Matrimonial cases are more commonly referred to as divorce cases. These are the type of cases that involve the separation of two married partners leading to the sharing of their assets and liabilities. In addition to the inherent financial complexities of determining the real value of a couple’s total assets, divorce cases are made even more difficult by the high running emotions that characterize them. Actually, the accumulation and analysis of financial data is seemingly a cakewalk when compared to the across-the-table spousal face-offs. The accountant must be able to process the financial data and to prepare schedules and reports accordingly and in line with both the clients’ goals and objectives to ensure the whole process flows smoothly for the attorneys and clients in an out-of-court settlement.  As much as matrimonial cases are considered emotional, they are quite invested in the financials. As such, we have decided to look at the key financial considerations when handling or settling divorce cases.


Equitable Distribution


One of the main financial elements of matrimonial cases is the equitable or fair distribution of assets and liabilities. With the help of an established New Jersey business accounting firm, the clients will be able to resolve some of the following financial issues with regard to the fair sharing of their wealth. The first consideration is the actual owner or titleholder of any asset. This can be the husband or the wife or in other cases joint title holding. The other key consideration under equitable distribution or sharing of assets and resources is the source of funds to acquire any of the assets or to incur any of the liabilities. The accountant must determine whether the funds were sourced jointly by the couple or separately before marriage or as a gift or inheritance to one of the spouses. Next you have to consider the value of the assets or liabilities. Some assets and liabilities, such as bank accounts, 401(k)s, retirement schemes etc are very easy to value. Others like diversified businesses, pension retirement benefits, and sentimental items are quite problematic and you need professional assistance to get through. And finally you need to determine the value of assets and liabilities to be allocated to each party. Some assets and liabilities like joint bank accounts are split down the middle but others are not shared equally. There are considerations like active participation in the running of a business, which results in disproportionate sharing of its value. And to conclude the whole exercise, the accountant must determine the rightful titleholder of the assets or liabilities following the divorce.

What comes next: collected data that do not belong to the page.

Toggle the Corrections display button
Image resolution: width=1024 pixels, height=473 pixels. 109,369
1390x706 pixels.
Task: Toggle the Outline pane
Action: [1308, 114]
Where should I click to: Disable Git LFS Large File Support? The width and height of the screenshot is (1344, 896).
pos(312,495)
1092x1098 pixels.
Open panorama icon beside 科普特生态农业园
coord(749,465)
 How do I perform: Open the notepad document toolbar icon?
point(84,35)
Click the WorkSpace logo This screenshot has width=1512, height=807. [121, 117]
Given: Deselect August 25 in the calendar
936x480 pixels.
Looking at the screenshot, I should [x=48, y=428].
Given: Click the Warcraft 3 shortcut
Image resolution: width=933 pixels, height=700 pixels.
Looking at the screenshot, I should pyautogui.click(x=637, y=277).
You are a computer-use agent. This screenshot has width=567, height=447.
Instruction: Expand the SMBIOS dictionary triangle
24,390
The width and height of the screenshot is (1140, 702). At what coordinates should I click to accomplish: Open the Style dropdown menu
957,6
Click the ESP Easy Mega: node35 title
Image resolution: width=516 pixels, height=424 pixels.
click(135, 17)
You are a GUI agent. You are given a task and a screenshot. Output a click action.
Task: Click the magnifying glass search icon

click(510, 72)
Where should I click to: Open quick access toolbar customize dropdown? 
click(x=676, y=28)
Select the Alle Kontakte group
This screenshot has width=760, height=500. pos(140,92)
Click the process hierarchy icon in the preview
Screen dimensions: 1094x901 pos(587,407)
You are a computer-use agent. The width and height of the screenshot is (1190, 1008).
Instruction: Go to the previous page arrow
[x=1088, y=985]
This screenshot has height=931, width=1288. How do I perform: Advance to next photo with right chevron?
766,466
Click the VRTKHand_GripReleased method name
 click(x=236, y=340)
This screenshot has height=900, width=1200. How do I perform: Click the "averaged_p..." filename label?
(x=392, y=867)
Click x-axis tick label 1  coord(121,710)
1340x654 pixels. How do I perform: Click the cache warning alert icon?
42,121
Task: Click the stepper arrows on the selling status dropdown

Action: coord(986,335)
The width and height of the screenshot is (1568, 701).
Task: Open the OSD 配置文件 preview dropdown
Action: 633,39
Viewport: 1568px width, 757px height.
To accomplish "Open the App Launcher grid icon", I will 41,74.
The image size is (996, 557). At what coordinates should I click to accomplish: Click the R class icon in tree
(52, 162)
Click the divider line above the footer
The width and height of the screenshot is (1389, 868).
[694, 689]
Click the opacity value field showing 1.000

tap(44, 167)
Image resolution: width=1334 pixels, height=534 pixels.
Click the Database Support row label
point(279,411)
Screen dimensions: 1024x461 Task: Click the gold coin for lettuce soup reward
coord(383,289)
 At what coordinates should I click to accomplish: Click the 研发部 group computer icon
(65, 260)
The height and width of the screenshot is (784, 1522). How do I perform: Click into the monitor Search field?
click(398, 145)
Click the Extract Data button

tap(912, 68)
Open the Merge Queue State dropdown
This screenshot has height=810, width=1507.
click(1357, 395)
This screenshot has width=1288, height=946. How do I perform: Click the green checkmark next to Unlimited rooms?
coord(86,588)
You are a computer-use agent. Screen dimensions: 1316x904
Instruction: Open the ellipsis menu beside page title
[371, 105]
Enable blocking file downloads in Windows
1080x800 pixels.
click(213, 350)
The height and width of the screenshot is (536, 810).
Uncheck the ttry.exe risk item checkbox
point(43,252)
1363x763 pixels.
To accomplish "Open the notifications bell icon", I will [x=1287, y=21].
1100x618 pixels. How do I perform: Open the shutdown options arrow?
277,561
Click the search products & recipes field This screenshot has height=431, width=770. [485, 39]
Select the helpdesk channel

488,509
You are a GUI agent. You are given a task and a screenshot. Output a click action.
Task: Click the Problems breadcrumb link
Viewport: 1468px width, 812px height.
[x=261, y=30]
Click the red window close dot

The other financial element of divorce cases is alimony or spousal support. Basically, spousal support is determined by the income of both spouses and the prevailing lifestyle during the marriage. Ideally, both parties should maintain the same quality of life even after divorce. However, this is not practically possible in many cases because the previously combined income has to be split after divorce, which makes it inadequate to sustain two separate families as it previously did. Different states have varying alimony laws. In some states, marriages that last less than 20 years require alimony payments of the marriage duration. Anyway, the question of alimony will go hand in hand with the question of equitable distribution. Checks and balances will be implemented in the sharing of assets and liabilities to calculate the right amount of alimony.